Colonel Brandon’s eyes widened at the sight of Marianne opening the door. He’d expected one of Sir John’s staff. “Miss Marianne, Happy Birthday.”
Marianne grinned at him, before stepping aside so he could come in. “Thank you, Colonel Brandon.”
Colonel Brandon stepped inside, noticing that the house was darker than he’d expected. “The party?”
“It ended about an hour ago, I’m afraid everyone else has went to their beds.”
Colonel Brandon took a step back and straightened. “I apologize Miss Marianne, I know that Mrs. Jennings’ parties can last all night if she’s given the opportunity. I wouldn’t have come if I’d known. I should leave.”
“Please, don’t, Colonel, rest for a moment from your ride, at least?”

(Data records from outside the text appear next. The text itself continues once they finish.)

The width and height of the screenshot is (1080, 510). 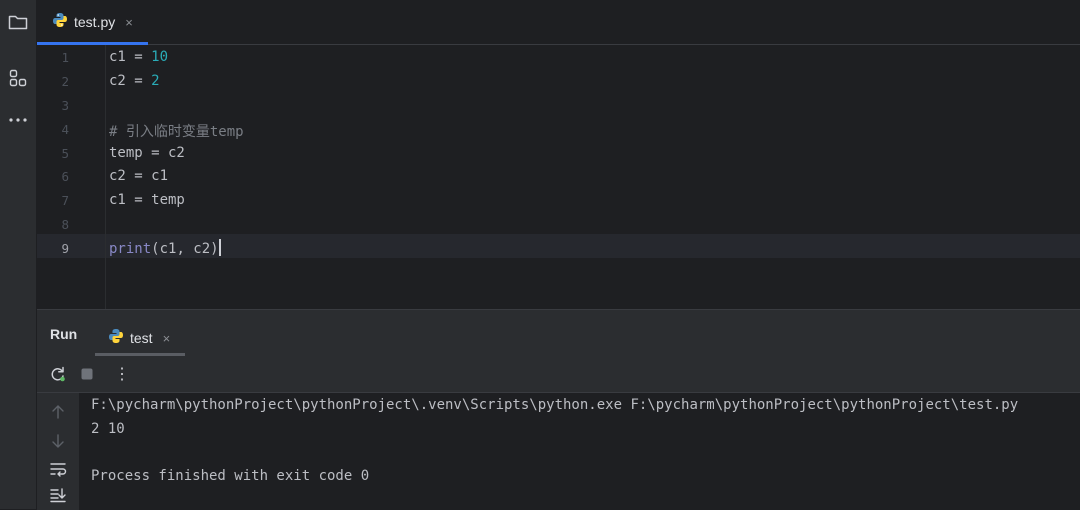 What do you see at coordinates (156, 81) in the screenshot?
I see `number-literal: 2` at bounding box center [156, 81].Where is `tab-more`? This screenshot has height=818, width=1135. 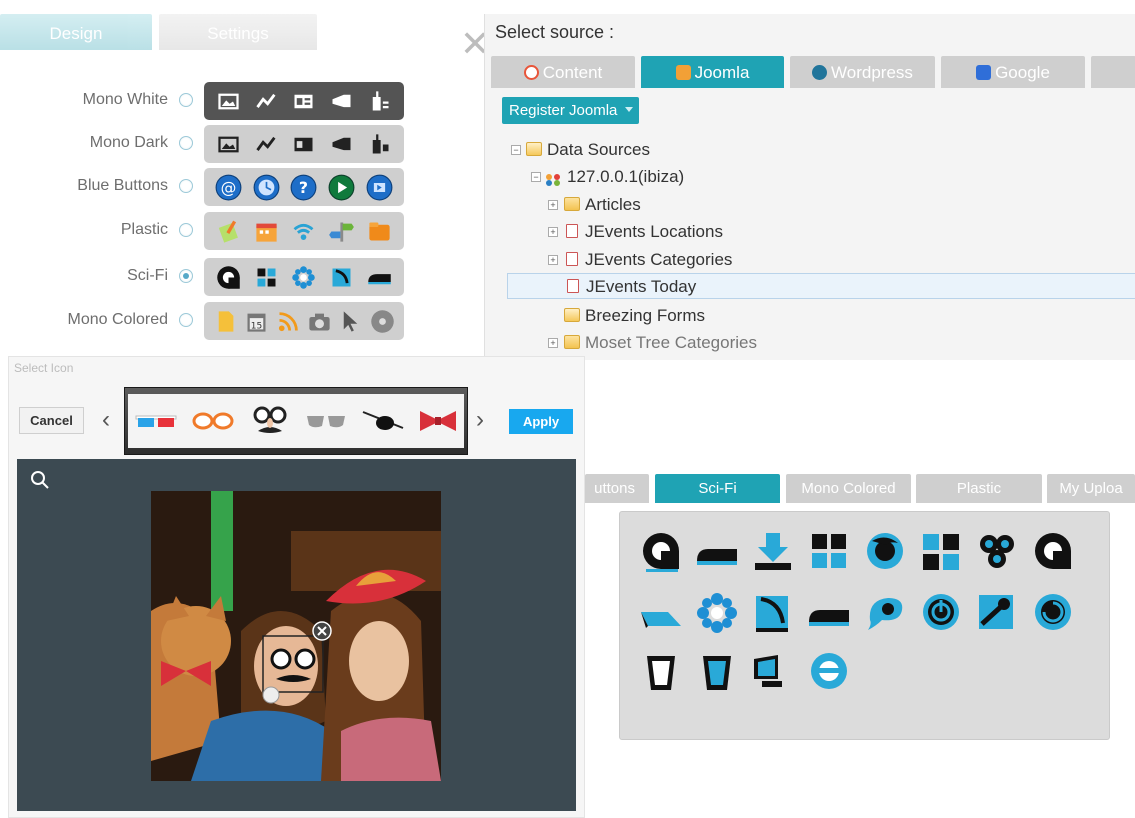
tab-more is located at coordinates (1113, 72).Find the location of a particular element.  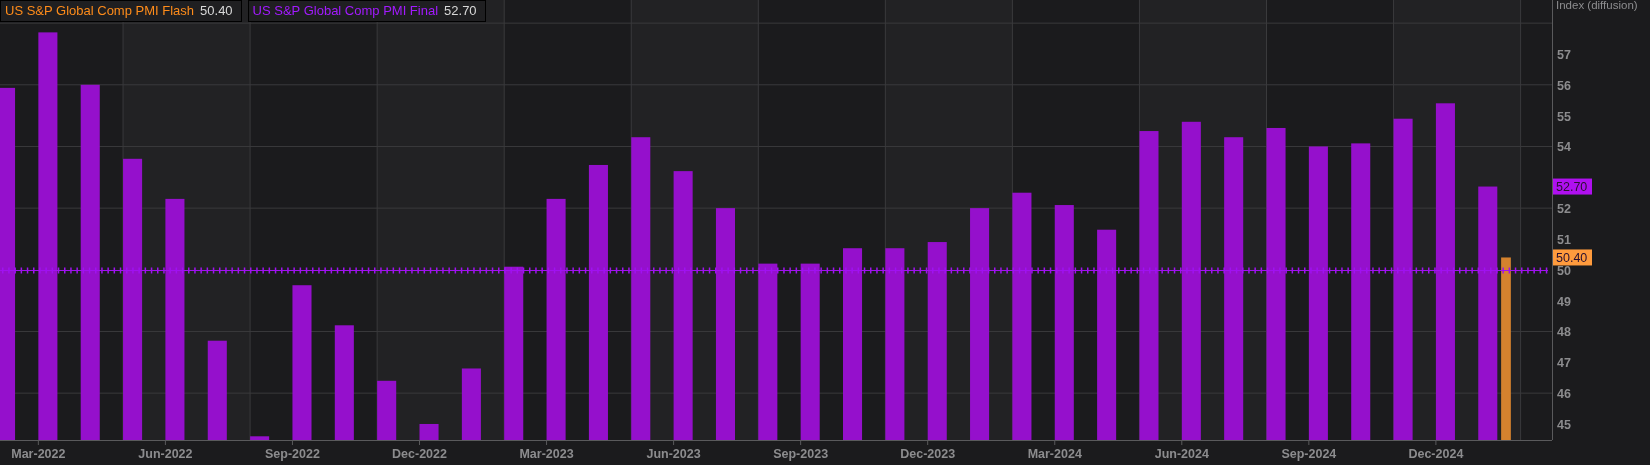

x-axis-label: Mar-2023 is located at coordinates (546, 454).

The Colonel looked unsure, glancing around at the quiet house. “I shouldn’t. Will you be at Barton Cottage tomorrow?”
“Yes, I imagine we’ll leave here early in the morning to return.”
“May I stop by at midday then?”
“Please do, I-- I’ve missed our walks.”
Colonel Brandon’s face softened. “I have too.” He turned to leave, the door still open into the night air, but paused and turned back. He reached his hand inside of his long coat and took out a small, simply wrapped package. “This is for you. A gift for your birthday.”
Marianne smiled as she accepted it. “Thank you, Colonel. Though, you didn’t have to you know.”
He smiled again, but Marianne could tell that something was worrying him more than the late hour. “I wanted to. I’ll see you tomorrow.” He nodded once more before turning and leaving the house.
Marianne waited until he’d ridden out of sight before closing the door, and looking at the package in her hand. She untied the piece of string that held the paper, removing it as she moved to a nearby chair. Inside, was a framed poem, with a watercolor painted behind. She traced the wooden frame with her fingers, as she whispered the words. “Doubt thou the stars are fire, Doubt that the sun doth move; Doubt truth to be a liar; But never doubt I love.”